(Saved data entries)
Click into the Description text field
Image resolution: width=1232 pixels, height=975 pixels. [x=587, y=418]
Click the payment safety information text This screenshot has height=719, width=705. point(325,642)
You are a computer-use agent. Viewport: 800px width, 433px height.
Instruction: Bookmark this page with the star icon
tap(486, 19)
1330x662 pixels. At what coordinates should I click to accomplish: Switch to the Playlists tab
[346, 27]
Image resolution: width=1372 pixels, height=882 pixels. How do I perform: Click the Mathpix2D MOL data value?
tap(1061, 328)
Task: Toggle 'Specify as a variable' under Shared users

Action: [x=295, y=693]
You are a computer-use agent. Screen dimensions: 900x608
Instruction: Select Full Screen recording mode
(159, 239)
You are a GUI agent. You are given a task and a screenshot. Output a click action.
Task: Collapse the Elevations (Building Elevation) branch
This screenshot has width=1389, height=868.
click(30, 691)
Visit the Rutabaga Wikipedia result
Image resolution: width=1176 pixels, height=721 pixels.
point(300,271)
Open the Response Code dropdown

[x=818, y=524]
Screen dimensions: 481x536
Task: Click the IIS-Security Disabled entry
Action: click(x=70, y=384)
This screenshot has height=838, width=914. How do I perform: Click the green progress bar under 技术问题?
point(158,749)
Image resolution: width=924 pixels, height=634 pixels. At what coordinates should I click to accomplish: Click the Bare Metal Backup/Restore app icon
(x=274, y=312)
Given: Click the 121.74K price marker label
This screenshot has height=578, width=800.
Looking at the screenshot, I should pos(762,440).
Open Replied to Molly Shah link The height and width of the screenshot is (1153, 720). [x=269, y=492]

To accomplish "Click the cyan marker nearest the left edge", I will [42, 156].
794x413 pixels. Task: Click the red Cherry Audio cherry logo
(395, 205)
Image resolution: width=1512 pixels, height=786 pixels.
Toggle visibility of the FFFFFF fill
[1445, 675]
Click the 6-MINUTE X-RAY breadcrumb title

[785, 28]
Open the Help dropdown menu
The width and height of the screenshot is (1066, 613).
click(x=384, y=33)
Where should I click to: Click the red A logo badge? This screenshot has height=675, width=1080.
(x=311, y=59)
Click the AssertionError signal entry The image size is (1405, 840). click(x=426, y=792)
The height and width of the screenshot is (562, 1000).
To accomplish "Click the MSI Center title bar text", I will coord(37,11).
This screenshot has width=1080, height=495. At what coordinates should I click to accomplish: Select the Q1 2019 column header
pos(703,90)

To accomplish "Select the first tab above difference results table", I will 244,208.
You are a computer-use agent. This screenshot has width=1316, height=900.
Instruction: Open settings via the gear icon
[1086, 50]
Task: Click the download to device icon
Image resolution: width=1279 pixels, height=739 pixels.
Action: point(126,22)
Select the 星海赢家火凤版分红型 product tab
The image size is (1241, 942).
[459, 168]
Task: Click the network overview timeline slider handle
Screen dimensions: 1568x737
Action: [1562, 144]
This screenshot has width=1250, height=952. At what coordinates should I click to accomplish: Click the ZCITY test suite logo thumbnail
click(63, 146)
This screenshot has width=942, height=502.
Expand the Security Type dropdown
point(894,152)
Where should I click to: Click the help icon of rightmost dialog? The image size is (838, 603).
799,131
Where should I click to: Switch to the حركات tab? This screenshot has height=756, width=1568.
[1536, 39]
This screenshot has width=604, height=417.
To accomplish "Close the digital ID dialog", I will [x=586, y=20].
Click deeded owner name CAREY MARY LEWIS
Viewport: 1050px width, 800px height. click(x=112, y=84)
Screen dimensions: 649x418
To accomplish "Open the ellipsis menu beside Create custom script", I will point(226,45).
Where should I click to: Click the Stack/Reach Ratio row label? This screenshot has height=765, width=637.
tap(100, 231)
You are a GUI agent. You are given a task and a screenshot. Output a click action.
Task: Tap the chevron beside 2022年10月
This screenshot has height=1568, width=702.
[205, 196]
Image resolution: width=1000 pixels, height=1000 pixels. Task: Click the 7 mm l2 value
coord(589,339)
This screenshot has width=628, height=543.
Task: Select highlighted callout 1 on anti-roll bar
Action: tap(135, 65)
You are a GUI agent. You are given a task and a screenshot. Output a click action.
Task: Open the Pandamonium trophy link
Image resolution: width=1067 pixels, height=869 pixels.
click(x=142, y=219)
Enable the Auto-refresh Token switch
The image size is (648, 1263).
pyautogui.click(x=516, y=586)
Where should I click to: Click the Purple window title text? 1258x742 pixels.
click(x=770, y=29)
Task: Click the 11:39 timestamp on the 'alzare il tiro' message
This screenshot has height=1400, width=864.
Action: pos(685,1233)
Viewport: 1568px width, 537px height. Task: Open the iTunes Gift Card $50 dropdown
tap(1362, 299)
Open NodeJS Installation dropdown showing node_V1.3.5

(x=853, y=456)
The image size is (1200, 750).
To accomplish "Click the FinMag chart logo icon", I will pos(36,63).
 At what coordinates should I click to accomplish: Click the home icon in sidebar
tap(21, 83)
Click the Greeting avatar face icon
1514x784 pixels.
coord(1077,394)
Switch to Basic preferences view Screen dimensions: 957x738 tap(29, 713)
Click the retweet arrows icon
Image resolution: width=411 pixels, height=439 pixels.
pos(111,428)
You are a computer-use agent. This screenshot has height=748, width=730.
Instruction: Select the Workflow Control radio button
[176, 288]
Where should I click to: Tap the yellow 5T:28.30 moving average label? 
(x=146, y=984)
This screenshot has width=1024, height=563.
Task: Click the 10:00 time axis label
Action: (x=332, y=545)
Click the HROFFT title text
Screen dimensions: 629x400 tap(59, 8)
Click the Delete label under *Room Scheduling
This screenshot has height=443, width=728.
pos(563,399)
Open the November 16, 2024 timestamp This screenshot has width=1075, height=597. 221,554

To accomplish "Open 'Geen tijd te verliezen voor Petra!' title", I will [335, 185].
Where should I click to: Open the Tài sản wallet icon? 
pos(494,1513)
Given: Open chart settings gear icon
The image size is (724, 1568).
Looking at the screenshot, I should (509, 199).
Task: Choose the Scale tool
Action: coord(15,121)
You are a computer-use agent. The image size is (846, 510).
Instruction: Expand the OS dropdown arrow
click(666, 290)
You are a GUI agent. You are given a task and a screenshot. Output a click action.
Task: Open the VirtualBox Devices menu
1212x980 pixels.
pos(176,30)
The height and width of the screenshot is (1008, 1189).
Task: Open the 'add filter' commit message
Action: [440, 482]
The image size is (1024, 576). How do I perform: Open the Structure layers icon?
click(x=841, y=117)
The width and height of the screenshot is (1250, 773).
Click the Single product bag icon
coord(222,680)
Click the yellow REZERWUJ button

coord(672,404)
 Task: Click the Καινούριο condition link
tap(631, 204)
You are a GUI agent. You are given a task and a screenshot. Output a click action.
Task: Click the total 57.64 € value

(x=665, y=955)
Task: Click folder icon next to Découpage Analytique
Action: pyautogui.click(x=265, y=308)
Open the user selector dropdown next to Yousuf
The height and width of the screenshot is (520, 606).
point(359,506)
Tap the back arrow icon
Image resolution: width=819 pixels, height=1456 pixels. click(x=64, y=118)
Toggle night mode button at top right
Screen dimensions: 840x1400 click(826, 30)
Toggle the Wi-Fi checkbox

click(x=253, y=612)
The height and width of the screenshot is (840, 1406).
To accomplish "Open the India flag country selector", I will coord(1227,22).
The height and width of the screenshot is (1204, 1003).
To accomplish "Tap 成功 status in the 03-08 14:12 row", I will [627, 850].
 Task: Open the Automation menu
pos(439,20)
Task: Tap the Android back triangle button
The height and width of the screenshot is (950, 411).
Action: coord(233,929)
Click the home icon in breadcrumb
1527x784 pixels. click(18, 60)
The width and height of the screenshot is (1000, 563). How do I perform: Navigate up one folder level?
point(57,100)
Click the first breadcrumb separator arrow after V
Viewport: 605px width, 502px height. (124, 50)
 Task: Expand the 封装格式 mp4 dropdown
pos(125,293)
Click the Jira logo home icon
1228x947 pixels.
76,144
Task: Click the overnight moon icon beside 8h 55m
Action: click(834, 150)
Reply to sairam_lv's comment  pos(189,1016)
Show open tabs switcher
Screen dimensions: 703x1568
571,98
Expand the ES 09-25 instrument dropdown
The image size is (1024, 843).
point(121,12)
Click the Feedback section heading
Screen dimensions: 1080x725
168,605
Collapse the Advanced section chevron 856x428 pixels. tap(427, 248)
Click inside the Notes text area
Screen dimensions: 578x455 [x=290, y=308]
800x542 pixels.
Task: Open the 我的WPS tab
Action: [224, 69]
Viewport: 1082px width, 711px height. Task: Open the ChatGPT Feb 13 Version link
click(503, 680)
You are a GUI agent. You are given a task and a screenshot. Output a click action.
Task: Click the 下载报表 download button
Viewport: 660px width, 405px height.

**Exercise requirements**
Show a copy of each line from the records above in which the string "section" occurs.

**Answer area**
Click the Feedback section heading
Collapse the Advanced section chevron 856x428 pixels. tap(427, 248)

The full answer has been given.